Stripe’s startup toolkit Atlas opens for business in Cuba

A month ago, payments company Stripe launched Atlas, a toolkit for startups to incorporate in the U.S. and lay the groundwork for growing their businesses online. Aimed largely at small enterprises outside of the U.S., Atlas is making a notable addition to the roster of countries covered under the program: from today, it will begin to accept Atlas applicants from Cuba, so that Cuban startups can incorporate in the U.S.

The move represents one of the first big moves to bring U.S. tech services into Cuba, to give Cuban founders a way to extend their own ideas and enterprises to the U.S., and to foster tech trade with the country, made as Barack Obama becomes the first sitting president to visit the country in 90 years.

From the looks of it, there doesn’t appear to be much of a chance that President Obama’s visit to the country — scheduled to start Sunday — will lead to the U.S. trade embargo with Cuba getting cancelled outright, but the frosty relationship between the two nations is slowly thawing, and Stripe’s new highlights how the tech industry can both help and benefit from that.

Cuban startups will have full access to Atlas — Stripe’s first move to add products beyond payments. These include incorporation (for now, only in Delaware), share issuance for investors and employees, adding directors, setting up bank accounts and Stripe payment accounts, and working with specialists from companies like Orrick and PwC on taxes and other accounting details. As with other countries, Stripe is partnering with a local organization for outreach, in this case Merchise Startup Circle. In total Stripe is working with some 70 groups worldwide.

New regulations put in place will allow U.S. banks to open accounts for Cuban nationals who reside in Cuba, for the first time in many years. But since the updated guidelines were only announced on Tuesday, Stripe says its partners “are still working through the details of what they can offer to Cuban entrepreneurs.”

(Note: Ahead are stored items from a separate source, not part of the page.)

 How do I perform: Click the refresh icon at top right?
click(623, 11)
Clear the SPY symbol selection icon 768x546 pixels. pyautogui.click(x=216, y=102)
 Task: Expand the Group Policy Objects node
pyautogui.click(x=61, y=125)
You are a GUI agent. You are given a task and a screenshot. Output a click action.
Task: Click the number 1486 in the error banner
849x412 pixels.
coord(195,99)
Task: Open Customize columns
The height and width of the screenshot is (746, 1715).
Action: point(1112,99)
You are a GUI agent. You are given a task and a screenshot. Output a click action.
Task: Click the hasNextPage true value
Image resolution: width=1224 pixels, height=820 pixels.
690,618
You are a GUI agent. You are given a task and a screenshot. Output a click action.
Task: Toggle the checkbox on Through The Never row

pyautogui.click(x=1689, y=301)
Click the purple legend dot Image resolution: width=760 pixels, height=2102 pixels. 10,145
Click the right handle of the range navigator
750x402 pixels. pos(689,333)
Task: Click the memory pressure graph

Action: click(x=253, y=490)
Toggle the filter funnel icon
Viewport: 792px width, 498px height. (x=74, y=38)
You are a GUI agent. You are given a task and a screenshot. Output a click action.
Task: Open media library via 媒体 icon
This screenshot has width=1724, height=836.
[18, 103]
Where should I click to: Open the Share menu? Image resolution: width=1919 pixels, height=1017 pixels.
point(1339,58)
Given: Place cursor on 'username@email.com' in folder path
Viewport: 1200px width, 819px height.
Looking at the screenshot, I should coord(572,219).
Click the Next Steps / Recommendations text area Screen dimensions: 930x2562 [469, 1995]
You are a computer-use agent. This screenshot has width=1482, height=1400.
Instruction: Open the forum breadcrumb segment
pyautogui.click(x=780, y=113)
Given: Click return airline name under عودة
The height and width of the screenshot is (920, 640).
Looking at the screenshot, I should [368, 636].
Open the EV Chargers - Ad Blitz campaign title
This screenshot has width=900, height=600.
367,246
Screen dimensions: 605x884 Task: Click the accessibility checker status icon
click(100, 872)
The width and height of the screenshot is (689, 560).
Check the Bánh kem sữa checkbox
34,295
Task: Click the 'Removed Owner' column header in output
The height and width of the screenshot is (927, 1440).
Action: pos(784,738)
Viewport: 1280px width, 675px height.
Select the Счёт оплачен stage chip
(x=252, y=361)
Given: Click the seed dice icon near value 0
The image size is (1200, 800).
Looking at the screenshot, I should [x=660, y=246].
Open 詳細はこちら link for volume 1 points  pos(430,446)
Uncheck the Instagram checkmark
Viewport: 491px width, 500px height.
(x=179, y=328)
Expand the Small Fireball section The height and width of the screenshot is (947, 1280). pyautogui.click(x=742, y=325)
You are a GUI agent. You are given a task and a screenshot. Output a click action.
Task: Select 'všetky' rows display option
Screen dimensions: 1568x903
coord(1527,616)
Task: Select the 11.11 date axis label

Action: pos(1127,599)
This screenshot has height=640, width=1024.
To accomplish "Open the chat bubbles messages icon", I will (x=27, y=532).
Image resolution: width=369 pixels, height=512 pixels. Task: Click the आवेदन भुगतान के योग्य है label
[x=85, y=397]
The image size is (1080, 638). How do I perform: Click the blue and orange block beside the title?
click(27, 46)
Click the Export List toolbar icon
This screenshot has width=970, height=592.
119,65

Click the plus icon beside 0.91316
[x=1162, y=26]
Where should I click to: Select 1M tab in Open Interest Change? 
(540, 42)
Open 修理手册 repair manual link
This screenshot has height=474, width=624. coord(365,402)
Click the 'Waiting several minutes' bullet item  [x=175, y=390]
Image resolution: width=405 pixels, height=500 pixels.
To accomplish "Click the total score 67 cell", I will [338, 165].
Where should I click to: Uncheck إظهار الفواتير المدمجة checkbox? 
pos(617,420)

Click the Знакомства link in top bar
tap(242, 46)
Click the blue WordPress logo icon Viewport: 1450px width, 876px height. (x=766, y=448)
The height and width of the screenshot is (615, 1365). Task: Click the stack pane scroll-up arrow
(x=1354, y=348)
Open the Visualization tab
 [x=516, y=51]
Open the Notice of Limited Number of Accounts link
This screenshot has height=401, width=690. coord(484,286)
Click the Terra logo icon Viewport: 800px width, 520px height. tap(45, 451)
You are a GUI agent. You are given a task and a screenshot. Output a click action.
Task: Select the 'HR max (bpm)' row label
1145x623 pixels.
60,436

But Atlas will come at a cost: pricing for the service is $500, which includes all fees associated with incorporating your company (incorporating in Delaware alone costs $400, Stripe says), and opening your business bank account. (And payments are priced the same as Stripe’s standard fees of 2.9% + 30 cents per successful charge.)

It will be interesting to see whether Stripe either tries to adjust that $500 fee, or if organisations step up to help bring it down. Without help, it will be a big cost for startups in Cuba, where the average GDP per capita is $6,051.22, compared to $53,041 in the U.S.

On the other hand, even a $500 fee is less expensive than the investment a company would typically have to make to go through this process before Stripe launched Atlas. Previous routes would have required multiple trips to the U.S. and other fees, working out to thousands of dollars in costs, Stripe says.

Despite Cuba’s physical proximity to the U.S. — it’s only 90 miles from the coast of Florida — the country remains a world away from the U.S. when it comes to things like the digital divide, financial services and opportunities for its citizens.

Less than 4% of the population online today, and there is virtually no use of payment cards. But it’s also hit a wall and so unsurprisingly, the country, led by Raul Castro, is trying to change things. It has set itself a goal to have 50% broadband penetration by 2020, and despite years of communist rule there seems to be pretty capitalist undercurrent. Stripe says that a recent survey highlighted that more than 70% of Cubans said they wanted to start their own business.

Interestingly, Patrick Collison, Stripe’s co-founder and CEO, said that Stripe’s early move here to open up in Cuba came out of a direct request, after several people appealed directly to the White House to request it. “They reached out to us,” Collison said.

Adding Cuba to Atlas comes at a time when the Atlas is still in a pretty early state of life. Collison would not say how many companies are using Atlas, nor how many have signed up to its waiting list, but he says that the range of companies have covered 180 countries and been much bigger than Stripe had anticipated. “We have been floored by the response,” he said in an interview. 

For now, Atlas is taking a very slow approach to onboarding users who have signed up, he said, so that it can tweak and improve the product as it moves along in beta. “We want to access to Atlas to be as broadly available as possible,” he said. “The reason for the invites is not to be a gatekeeper but to make sure we’re solving the problems startups have and that the product is working the way we hoped it would.”

For now, he said, that has even included giving startup customers a cell phone number and WhatsApp ID for the person working on their Atlas account.

Stripe has raised $280 million in funding and is valued at $5 billion, and Atlas is an example of how the company is looking both to widen the funnel for the number of businesses that use its payments platform, as well as diversify the kinds of revenue-generating products that it can offer to them.